As coaches we love to work with leaders who want to achieve business success through connecting with their teams, inspiring them, have a calling for being an authentic leader and ready to do the work needed. Argentine tango is a great analogy for authentic leadership, and it guides us well.
I know why they say, ‘it takes two to tango’ and not cha cha or foxtrot. In tango, you cannot make even the first move unless you feel your partner – it is about them more than the knowledge of the dance itself, steps, angles and etc. Just like leadership - business knowledge can guide you only up to a certain level and you get stuck sooner or later unless you tune into others.
One clarification about the roles before we dive into analogies – ‘Leader’ is the one who is in charge of the dance and ‘Follower’ follows the Leader. However, Follower is not necessarily passive. Also, if you have been to a tango show you will realise that the Leader is not always a man and the Follower is not always a woman so do not get stuck with gender roles.
Tune into the Follower enough and meet them where they are to catch a balance.
As a Leader, if you shoot off with your own objectives you will end up alone without any Followers. In order to move together you need to lean into others. The Leader has to ‘listen’ to the Follower in order to lead. Also, the Leader has to lead with an ‘intention’ that can be read by the Follower.
If you stop surprising your Follower they get bored and start leading you.
If a team member is not challenged enough they get bored and their work becomes a repetitive task. This leads to low motivation, less responsiveness therefore, low performance. In tango, every surprise keeps the Follower on their toes and makes them think they need to remain alert to receive the next surprise. Of course, it is the Leader who needs to find the ‘just right’ point for surprises/challenges by tuning into the Follower. Leader will want the Follower to stay engaged while challenging them.
It is the body (language) that speaks not the words.
‘Actions speak louder than words’ is I guess obvious to everyone but how much do we integrate that into our every day?

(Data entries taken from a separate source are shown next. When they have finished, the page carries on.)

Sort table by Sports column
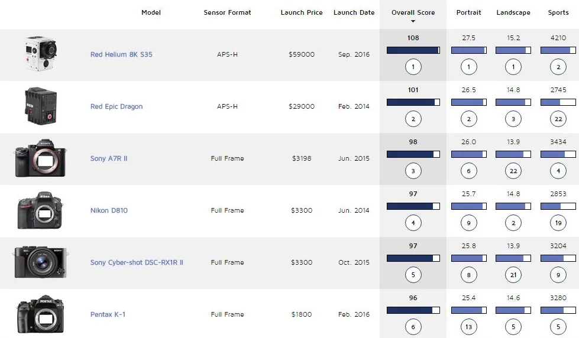Screen dimensions: 579x338 coord(558,12)
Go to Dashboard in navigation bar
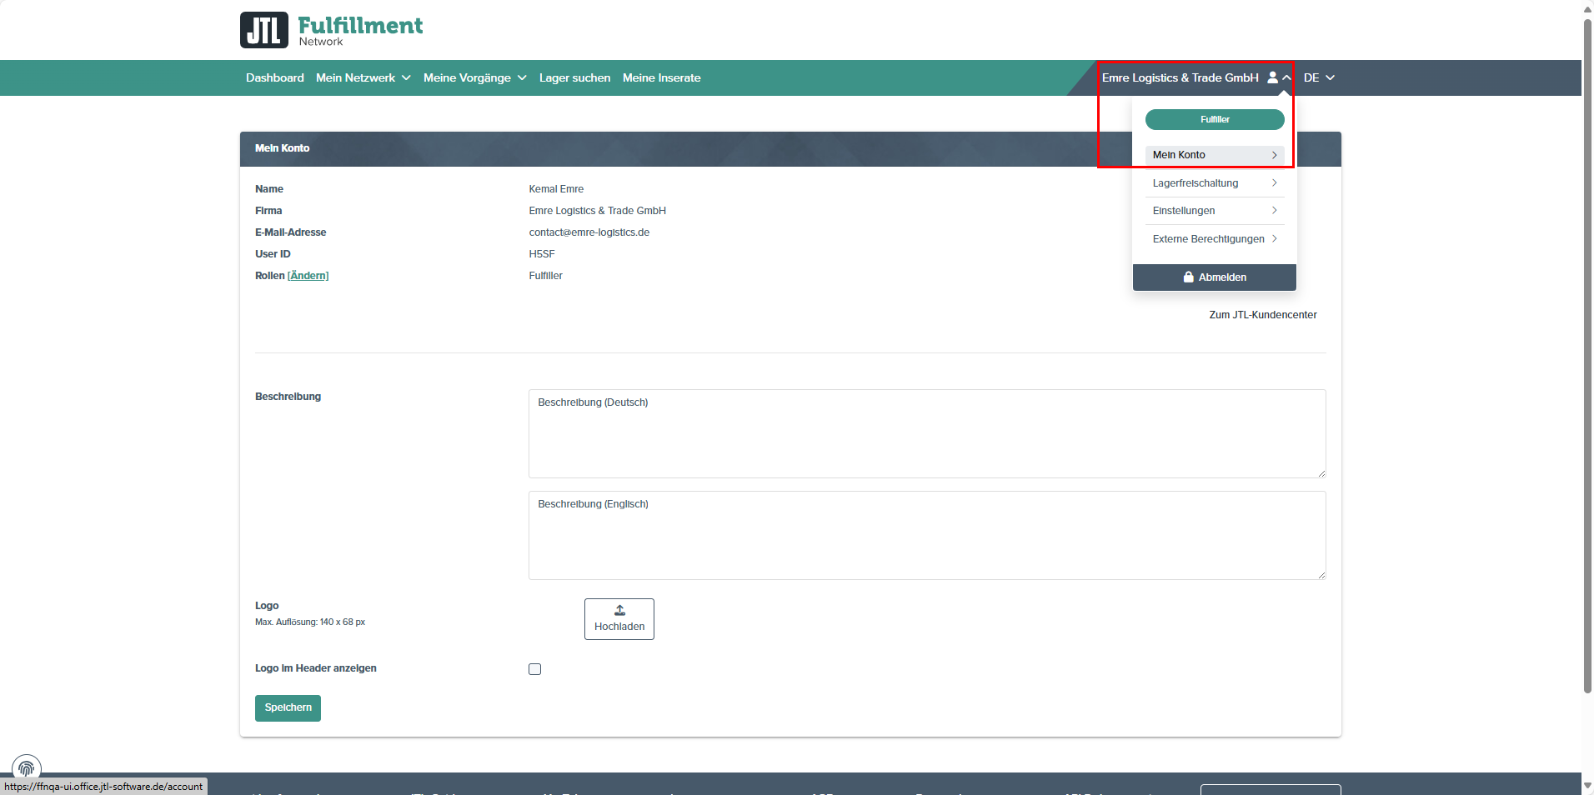The image size is (1594, 795). click(275, 78)
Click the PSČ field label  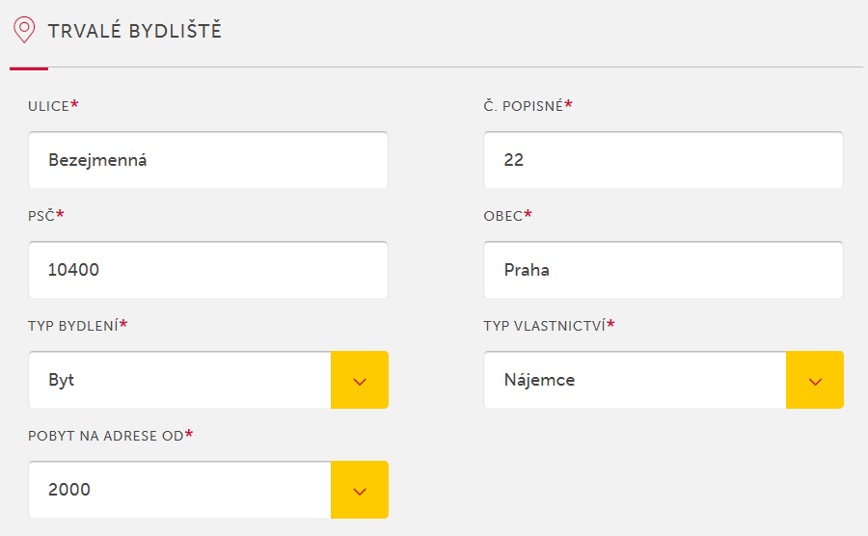pos(41,215)
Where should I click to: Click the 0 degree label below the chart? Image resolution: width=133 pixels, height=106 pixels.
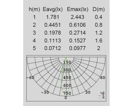(66, 98)
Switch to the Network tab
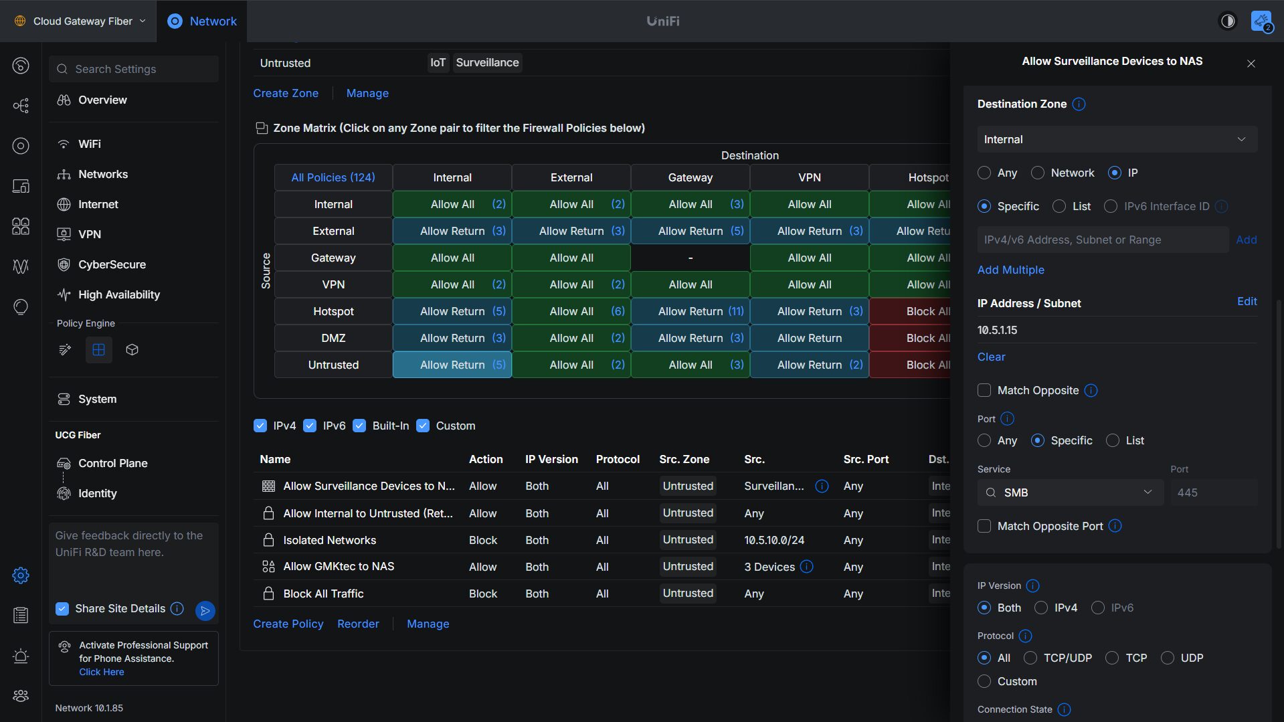Viewport: 1284px width, 722px height. click(202, 21)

Walking the talk, confidence, groundedness and having a purpose – they all manifest themselves in actions/posture and create (or not) confidence – both in the Leader and the Follower.
Little recovery time and need for resilience.

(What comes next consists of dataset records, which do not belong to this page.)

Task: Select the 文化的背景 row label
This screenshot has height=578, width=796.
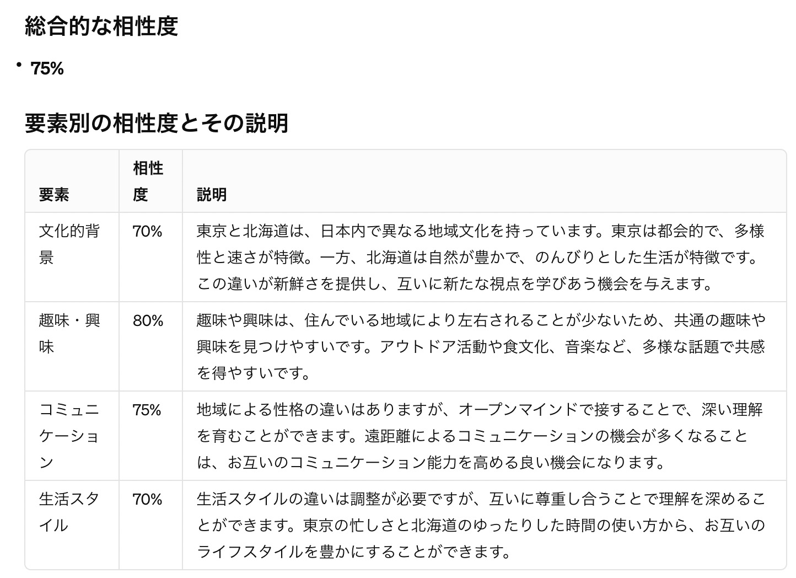Action: click(x=69, y=244)
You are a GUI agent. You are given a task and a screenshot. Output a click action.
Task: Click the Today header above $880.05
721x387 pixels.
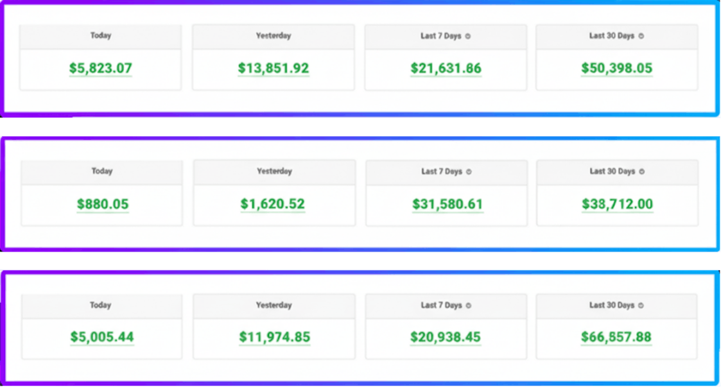pos(102,171)
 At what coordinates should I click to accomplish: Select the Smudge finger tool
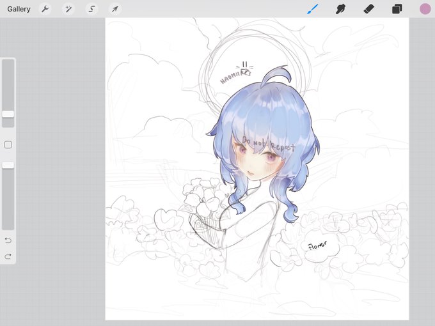(340, 9)
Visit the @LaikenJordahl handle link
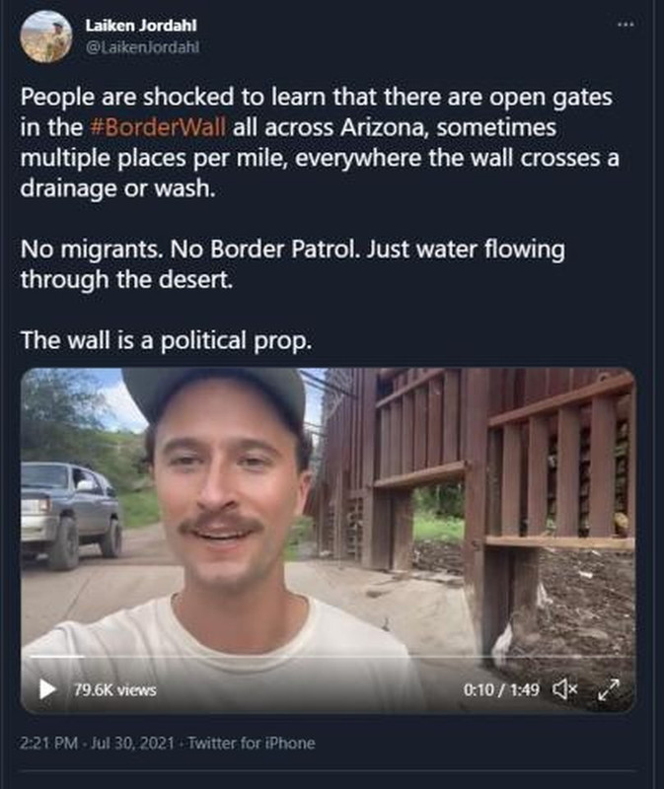The height and width of the screenshot is (789, 664). (x=142, y=47)
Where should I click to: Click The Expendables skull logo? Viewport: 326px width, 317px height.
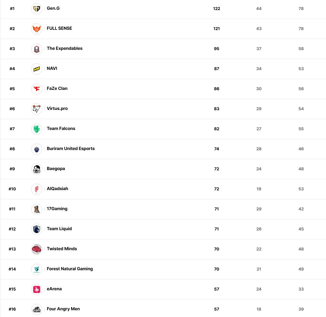[x=37, y=49]
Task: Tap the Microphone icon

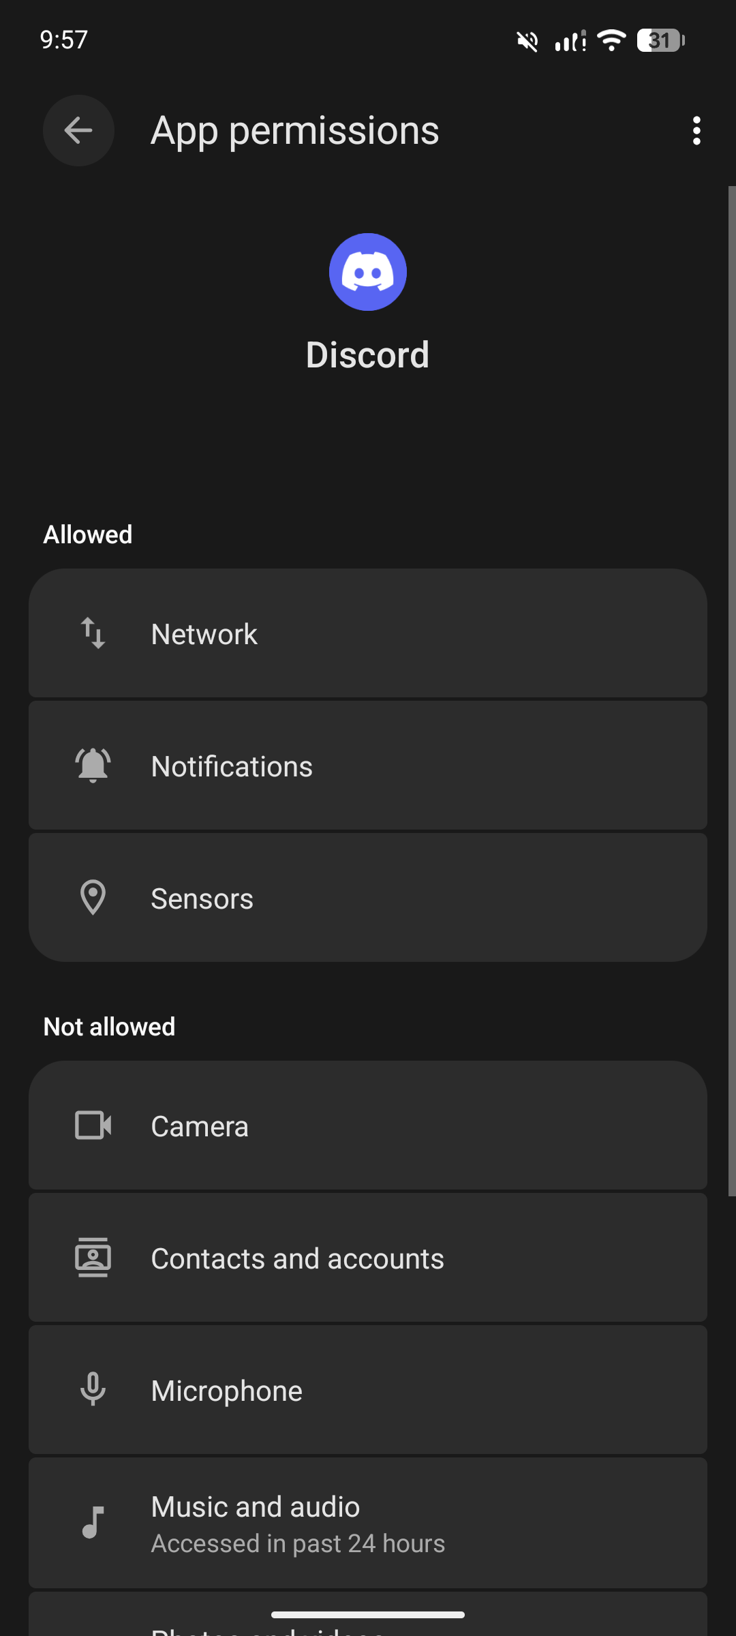Action: (x=93, y=1390)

If someone would be taking your pictures while you are dancing they are all expected to look perfect – not much room for mistakes in Tango (and mistakes happen when you stop tuning into each other). In the end, mistakes do happen! The time for recovery is quite limited and you need to be resilient enough to catch-up with the rhythm. It is going back to basics and then pacing up with your Follower that helps you to recover when you are dancing, like good Leaders do in business – they bounce back together with their teams.
If you are used to practicing other dances you need to unlearn them first and try harder to adapt.
During tango, habits from other dances look like a ‘bad habit’. Similarly, if one would like to be a good Leader they need to let go of old habits. As professionals, we sometimes develop habits without realising. In order to change and learn new ones we need to get rid of other muscles we developed before. If you have been a manager taking care of day to day operational duties what do you need to unlearn to become a Leader?
A note for the Followers: A good Follower can empower the Leader.
Being a Follower does not necessarily mean being passive and just doing what the Leader ‘says’. Giving enough resistance/challenge during tango can be valuable feedback for the Leader which would help them to guide with more purpose.
Tango instructors says that one can ‘start’ dancing in about 6 months if new dancers work hard which leads me to think how true it is that you need to invest time and energy to develop a skill and it is all about persistence. Do not stop developing your ‘Good Leadership’ muscle until it becomes a reflex!